About This Blog

I really like theatre, and I like writing and talking about it.

This blog is mostly about my relationship with theatre, the moments that make me fall in love with this art form, and the times when we don't always get along.

I'll be writing about things that I like, that I think are good and interesting and want to share. I will probably also write about things that I don't quite get, or think are wierd. I may also write about things that aren't theatre, strictly speaking, because it's my blog and I can.

Wednesday, June 15, 2011

Stage vs. Screen

With most audiences gravitating towards movie theaters, there's been a lot of talk lately about making theater more high-tech, with moving scenery and live 3D projections, in order to compete with film.

I would like to suggest that the best way to compete with your rival is not to try to offer the same product they do, but to offer something you can't get from them.

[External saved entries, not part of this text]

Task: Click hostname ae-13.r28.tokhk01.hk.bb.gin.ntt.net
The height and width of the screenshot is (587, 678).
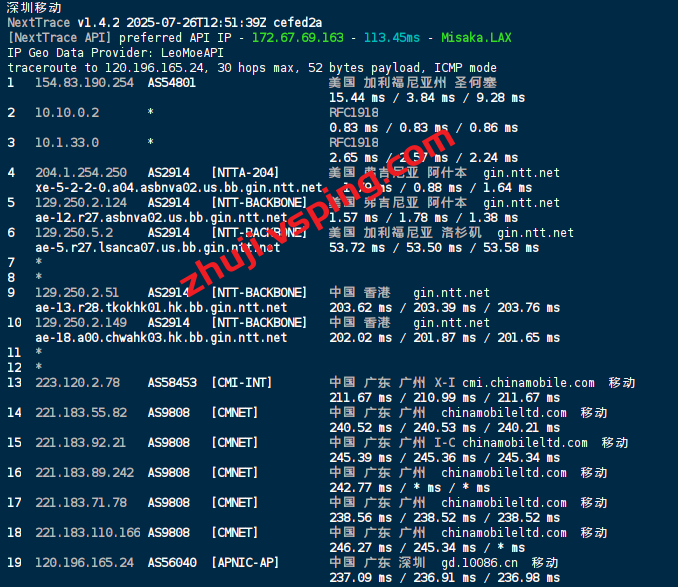Action: pos(161,307)
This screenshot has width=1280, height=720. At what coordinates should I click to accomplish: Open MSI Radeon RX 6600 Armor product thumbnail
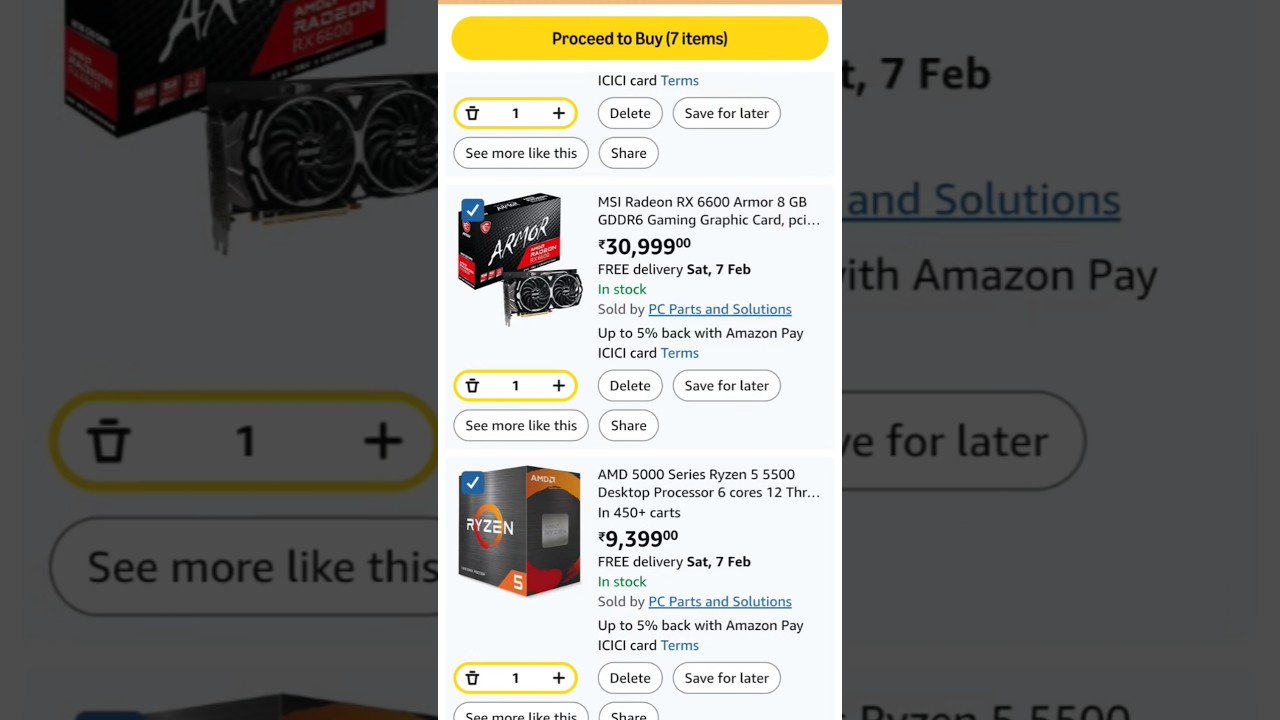click(521, 260)
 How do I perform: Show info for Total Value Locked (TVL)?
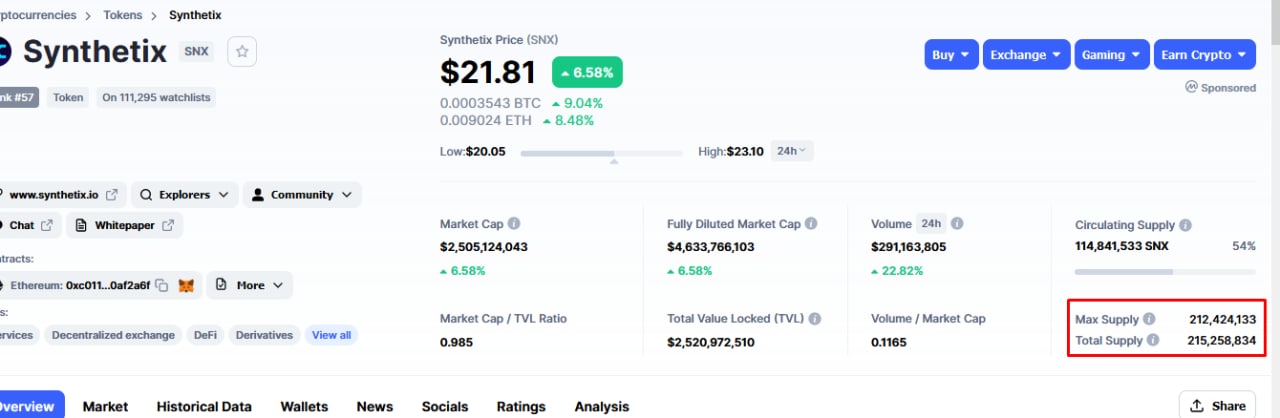click(x=815, y=319)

I was reading the news this morning, and looking at all the reviews of Spider-Man: Turn Off The Dark, which actually opened last night! As in, for reals opened. While much improved, it's still being described as "bombastic", "overblown", and "soulless". Similarly, I wanted to see the Metropolitan Opera's Die Walkure (forgive the lack of umlaut, I can't kind the keyboard shortcut) last month. While many reviews acknowledged the evocative images conjured by the impressive stage machinery, they complained that it was distracting, dwarfing the performers and pulling focus away from the heart of the story.

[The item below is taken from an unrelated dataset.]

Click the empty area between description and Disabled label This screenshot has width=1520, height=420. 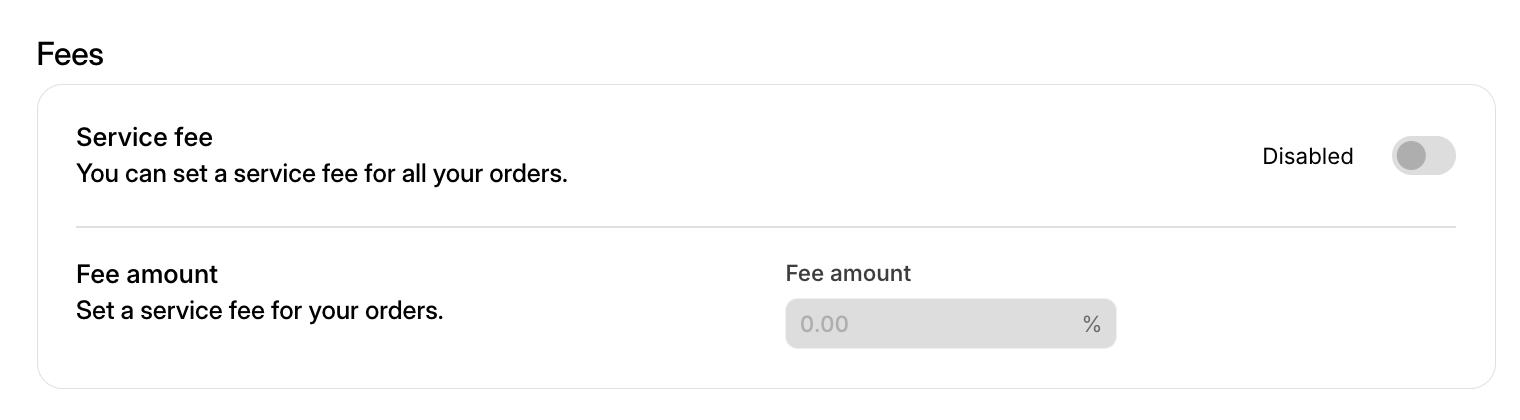[900, 156]
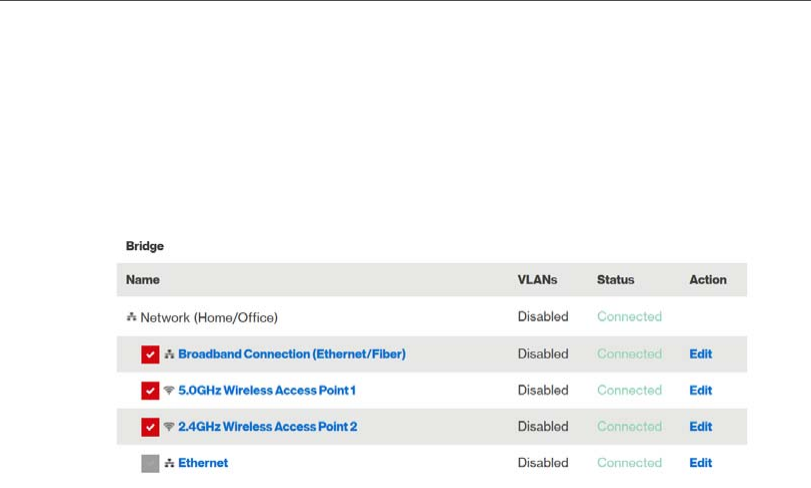Edit the 5.0GHz Wireless Access Point
Screen dimensions: 811x488
coord(700,390)
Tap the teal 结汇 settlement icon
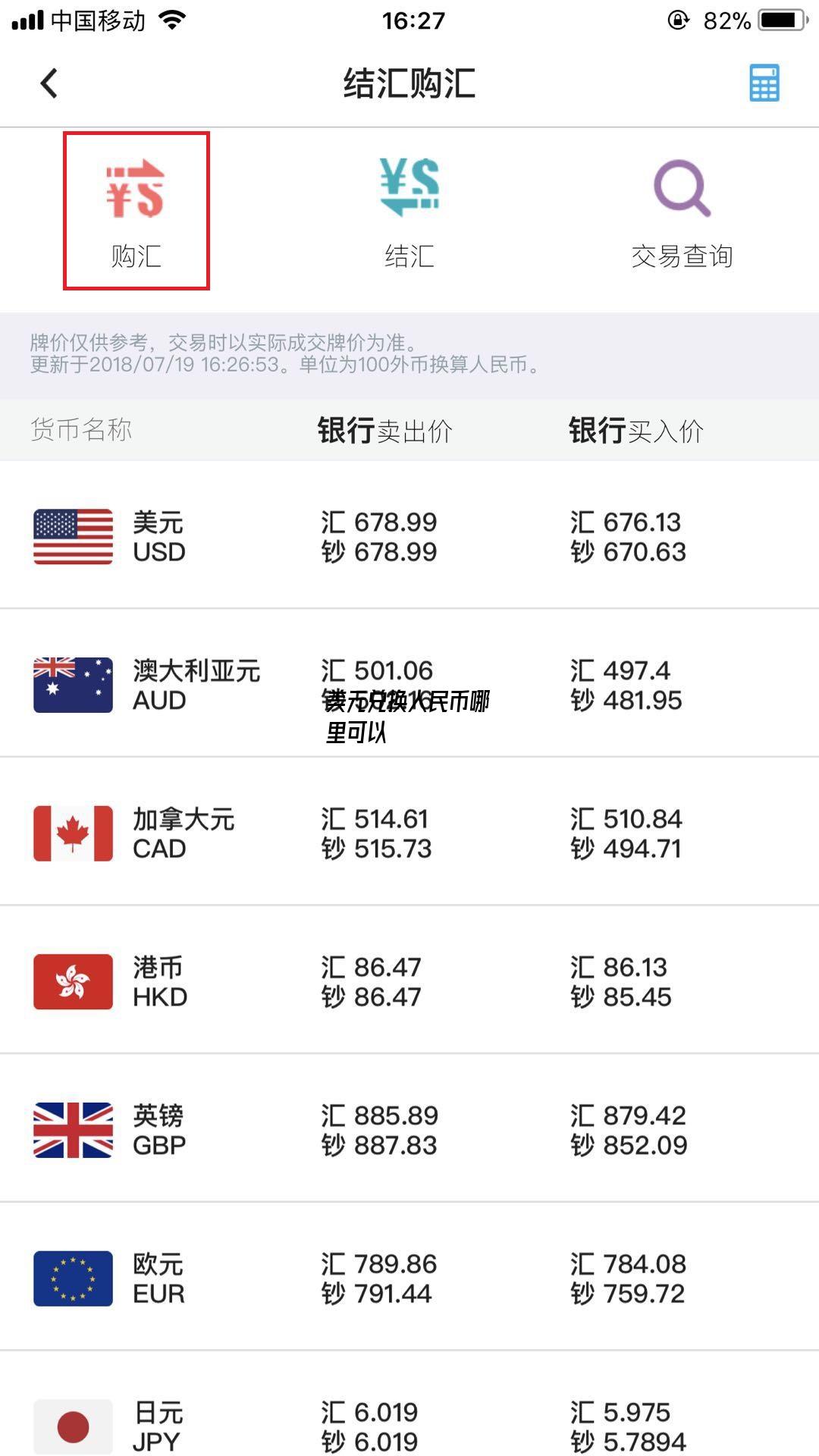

On the other end of the spectrum, I was reading about PigPen Theatre Company's show "The Mountain Song", who tell their story with practical forms of puppetry such as a dress on a stick, a blanket, and hand puppets (as in, literally just their hands). Shows like this are more often described by critics as "charming", "whimsical", "imaginative" and "intimate".

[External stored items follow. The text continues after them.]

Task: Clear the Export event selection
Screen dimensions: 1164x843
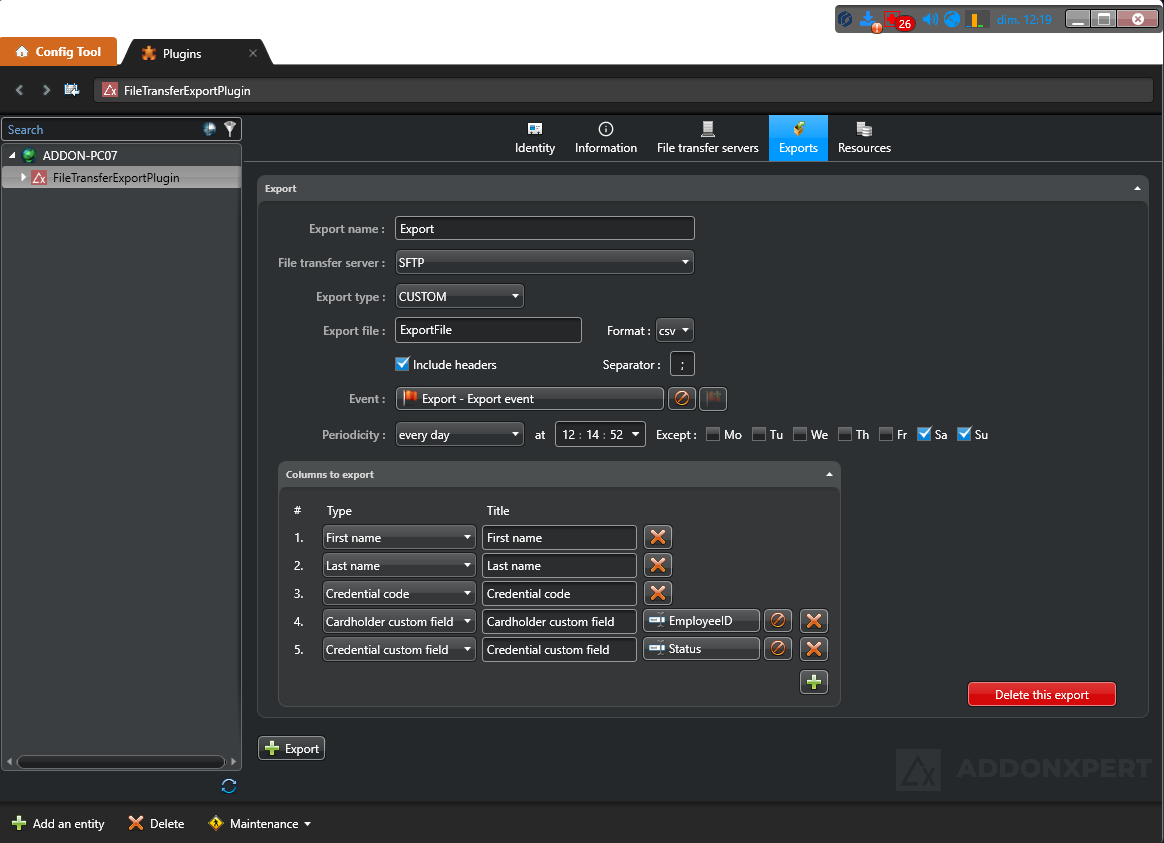Action: tap(681, 398)
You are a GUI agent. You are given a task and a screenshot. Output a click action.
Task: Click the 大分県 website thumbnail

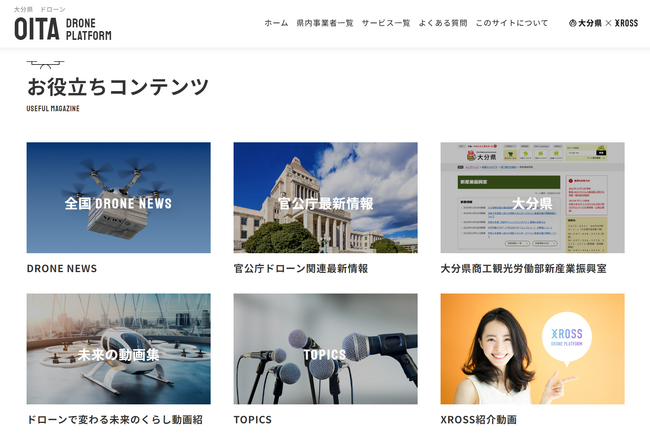pyautogui.click(x=532, y=198)
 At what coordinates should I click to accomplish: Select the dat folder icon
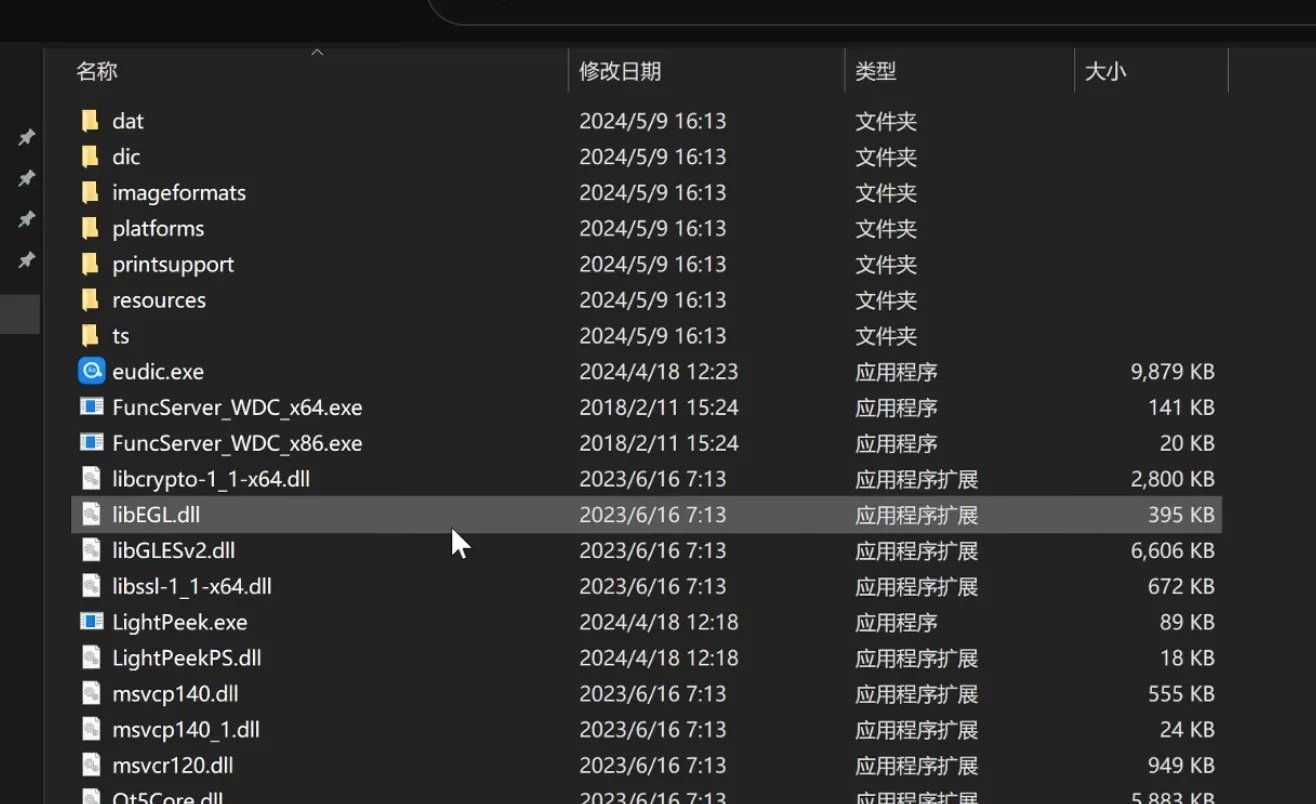click(x=91, y=121)
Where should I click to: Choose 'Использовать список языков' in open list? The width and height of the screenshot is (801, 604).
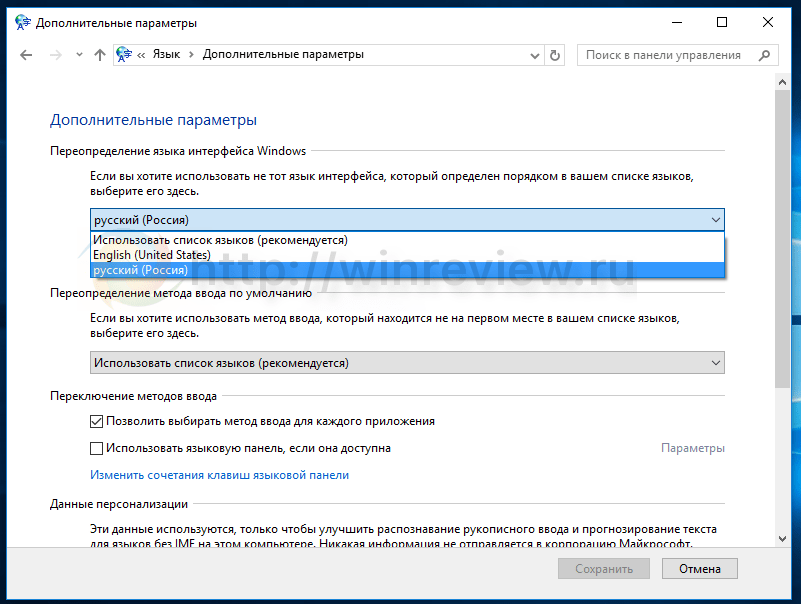[x=220, y=240]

One of the greatest shows I ever saw (I swear I will sit down and write a comprehensive post about it one of these days) was Shockheaded Peter. I saw an article about it's old-timey, Grand Guignol-style stage effects in the New York Times, and took a last minute bus trip to New York just to see it. Critics (and I) agreed that it was unique, bizarre, and mesmerizing.

I'm working on a couple brainchild project concepts for the near-to-distant-to-possibly-never future, and my foremost concern is not how to give the audiences and experience that rivals the movie theaters, but one so unique they can't possible experience it anywhere else.